A outra nova estratégia para produzir vacinas faz uso de outro vírus, o adenovírus. Basicamente, lembrando-se que os vírus quando infetam as células fazem dos operários seus prisioneiros, os cientistas pegaram no adenovírus, tiraram-lhe o que consideravam inútil e puseram dentro instruções para produzir coisas que lhes interessam. No caso das vacinas contra o coronavírus que usam esta tecnologia, os cientistas puseram nesses vírus instruções para produzir o espinho. Assim, nas pessoas vacinadas com uma vacina deste tipo, é injetado este vírus modificado e depois é só esperar que ele comece a infetar células. Quando tal acontece, os operários, reféns, produzem os espinhos do coronavírus e a partir daí o processo é igual ao das vacinas de RNA mensageiro. Entre as vacinas contra o coronavírus que usam esta tecnologia estão a da AstraZeneca, a da Johnson & Johnson, e a vacina russa Sputnik V.

Ou seja, muito resumidamente, a grande diferença entre as vacinas disponíveis contra o coronavírus é que num caso os operários produzem espinhos sem o saber, e no outro produzem-nos porque estão reféns de outro vírus.

Como dá para perceber, com estas novas estratégias, a única coisa de que precisamos para produzir vacinas é o “manual de instruções” do antigénio.
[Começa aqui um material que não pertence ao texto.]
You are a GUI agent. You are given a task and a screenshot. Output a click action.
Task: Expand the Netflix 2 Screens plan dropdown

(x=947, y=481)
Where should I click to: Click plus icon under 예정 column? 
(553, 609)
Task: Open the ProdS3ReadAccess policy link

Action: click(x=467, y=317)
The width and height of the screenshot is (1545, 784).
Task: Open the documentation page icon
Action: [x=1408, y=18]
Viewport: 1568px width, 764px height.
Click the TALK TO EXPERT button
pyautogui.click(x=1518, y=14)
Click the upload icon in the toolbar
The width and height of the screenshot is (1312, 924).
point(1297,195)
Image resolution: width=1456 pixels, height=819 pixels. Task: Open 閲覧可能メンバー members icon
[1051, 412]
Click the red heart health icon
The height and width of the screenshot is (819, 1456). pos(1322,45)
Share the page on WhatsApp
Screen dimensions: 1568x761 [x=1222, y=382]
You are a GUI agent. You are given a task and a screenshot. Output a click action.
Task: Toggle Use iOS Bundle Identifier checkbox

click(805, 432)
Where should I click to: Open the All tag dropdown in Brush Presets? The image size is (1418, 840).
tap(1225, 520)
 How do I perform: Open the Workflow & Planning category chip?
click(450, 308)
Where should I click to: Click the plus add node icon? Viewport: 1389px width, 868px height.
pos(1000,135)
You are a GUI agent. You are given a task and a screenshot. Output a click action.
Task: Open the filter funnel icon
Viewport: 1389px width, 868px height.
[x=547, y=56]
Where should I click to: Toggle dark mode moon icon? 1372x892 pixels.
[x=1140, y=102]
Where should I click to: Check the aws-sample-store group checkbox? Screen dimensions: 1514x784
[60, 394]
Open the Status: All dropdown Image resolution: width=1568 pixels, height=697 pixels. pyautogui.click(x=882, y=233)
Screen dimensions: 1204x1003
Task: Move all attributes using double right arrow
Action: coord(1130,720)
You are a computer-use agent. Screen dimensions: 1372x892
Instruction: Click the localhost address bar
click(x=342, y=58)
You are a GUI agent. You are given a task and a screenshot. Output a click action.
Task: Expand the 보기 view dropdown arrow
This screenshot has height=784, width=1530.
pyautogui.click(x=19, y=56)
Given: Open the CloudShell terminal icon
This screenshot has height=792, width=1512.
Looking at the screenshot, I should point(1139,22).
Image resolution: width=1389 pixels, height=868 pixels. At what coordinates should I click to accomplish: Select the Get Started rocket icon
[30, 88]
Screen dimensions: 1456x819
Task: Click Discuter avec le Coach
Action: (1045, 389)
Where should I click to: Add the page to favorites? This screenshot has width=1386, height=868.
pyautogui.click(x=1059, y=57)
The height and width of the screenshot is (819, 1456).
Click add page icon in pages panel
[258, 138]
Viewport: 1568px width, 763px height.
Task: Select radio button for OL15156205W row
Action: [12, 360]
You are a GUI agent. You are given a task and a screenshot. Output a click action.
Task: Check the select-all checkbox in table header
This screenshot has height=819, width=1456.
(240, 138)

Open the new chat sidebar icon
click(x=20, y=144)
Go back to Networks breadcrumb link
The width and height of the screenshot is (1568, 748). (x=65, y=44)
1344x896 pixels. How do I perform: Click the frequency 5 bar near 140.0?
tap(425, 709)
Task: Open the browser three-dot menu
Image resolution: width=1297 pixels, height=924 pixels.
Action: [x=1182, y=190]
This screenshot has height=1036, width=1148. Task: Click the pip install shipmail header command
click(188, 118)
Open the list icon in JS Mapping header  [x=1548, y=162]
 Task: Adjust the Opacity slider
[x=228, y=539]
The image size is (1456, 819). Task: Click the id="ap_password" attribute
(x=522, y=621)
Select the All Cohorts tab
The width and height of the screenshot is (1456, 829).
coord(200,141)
Assim que soubermos isso, é uma questão de meses até se montar uma vacina eficaz. No caso do coronavírus, fruto do trabalho incessante da comunidade científica, a sequenciação do genoma do vírus aconteceu em poucas semanas, pelo que rapidamente foi possível começar a trabalhar nas soluções. A utilização em larga escala de novas tecnologias para criar vacinas é algo que já vinha sendo preparado há anos, mas com a urgência da situação atual, a comunidade científica arrepiou caminho e apresentou-nos soluções verdadeiramente revolucionárias. O combate contra a covid-19 é a primeira aplicação das mesmas, mas certamente não será a última, pelo que podemos ter esperança no desaparecimento de várias doenças a médio-prazo com base em tudo aquilo que aprendemos neste último ano. Assim, num tempo com poucos motivos para celebrar, celebremos o progresso!